In elementary school, students are introduced to the world of fractions at a very basic level--adding, subtracting, multiplying and dividing. As you advance in your math studies, you learn more complicated use of fractions in subjects, such as algebra and trigonometry. An understanding of the basic fraction fundamentals can lay the groundwork for future math studies.

## Common Denominators

Add fractions that have common denominators by adding the two numerators together and placing that sum over the common denominator. For example, in the equation 1/4 + 2/4, there is a common denominator of 4. Adding the two numerators together equals 3. Place the 3 over the common denominator of 4 to equal 3/4.

Subtract fractions with common denominators by subtracting the two numerators and placing them over the common denominator. For example, in the equation 15/8 - 4/8, you subtract 4 from 15 to get 11; place the result over the common denominator to get 11/8.

Simplify the fraction to its lowest form by dividing the denominator into the numerator. The numerator, 11, divided by 8 equals 1 3/8.

## Different Denominators

Multiply the denominators when you are adding or subtracting fractions that have different denominators. For example, in the equation 2/6 + 4/18, you multiply 6 x 18 to get 108.

Divide the new common denominator, 108, by the old denominator in the first fraction, 6, to get 18. Multiply the first numerator, 2, by 18. Your first fraction is now 36/108. Do the same for the second fraction; 108 divided by 18 equals 6. Multiply 6 x 4. Your second fraction is now 24/108.

Add the two fractions together; 36/108 + 24/108 = 60/108.

Simplify the result to the smallest form. The numerator and the denominator both can be divided by 12, so 60/108 becomes 5/9.

## Multiplying and Dividing

Whether adding, subtracting, multiplying or dividing, always remember to simplify a fraction to its lowest form.

Multiply fractions by multiplying the two numerators together.

Multiply the two denominators together.

Place the product of the two numerators over the product of the two denominators. For example, in the equation 2/5 x 1/2, multiply 2 x 1 and get 2. Then multiply 5 x 2 and get 10. Place the numerator over the denominator to get 2/10.
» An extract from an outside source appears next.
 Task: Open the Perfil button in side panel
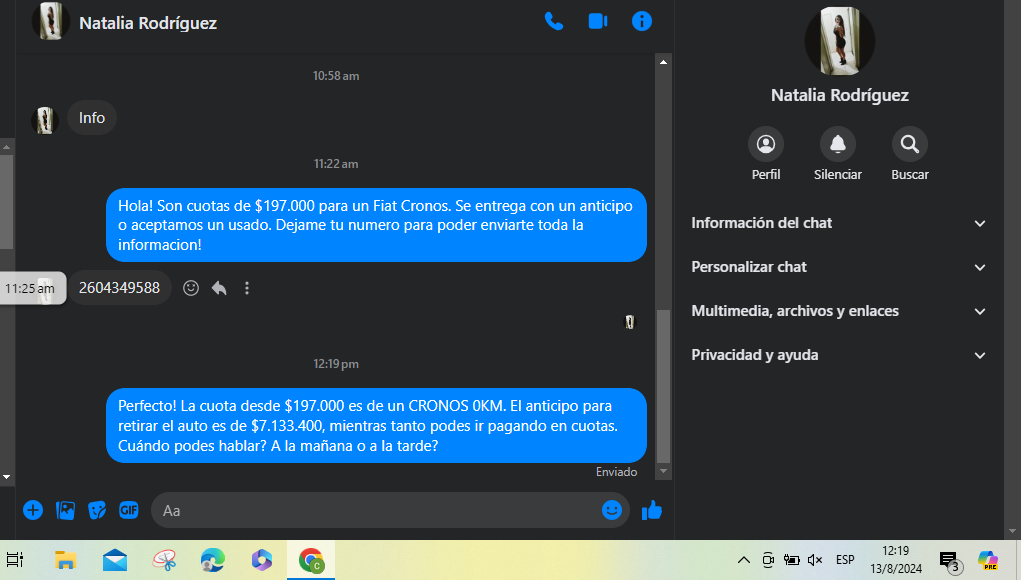[x=766, y=145]
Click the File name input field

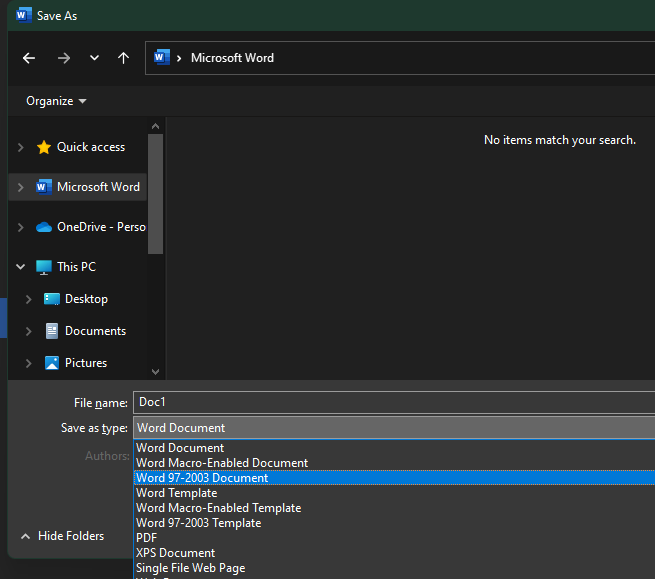pos(394,402)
Simplify the fraction by finding the lowest number that can be divided into both the numerator and the denominator. In this case, 2 divided into the numerator (2) equals 1, and 2 into the denominator (10) equals 5. Your final simplified answer is 1/5.

Divide fractions by multiplying the numerator of the first fraction times the denominator of the second fraction. This answer is your new numerator.

Multiply the denominator of the first fraction times the numerator of the second fraction to get your new denominator.

Place your new numerator over your new denominator. For example, in the equation 2/3 divided by 1/5, multiply 2 x 5 to get 10. Multiply 3 x 1 to get 3. Your new answer is 10/3. Because the answer contains a numerator that is larger than the denominator, simplify the fraction by dividing the denominator into the numerator to get 3 1/3.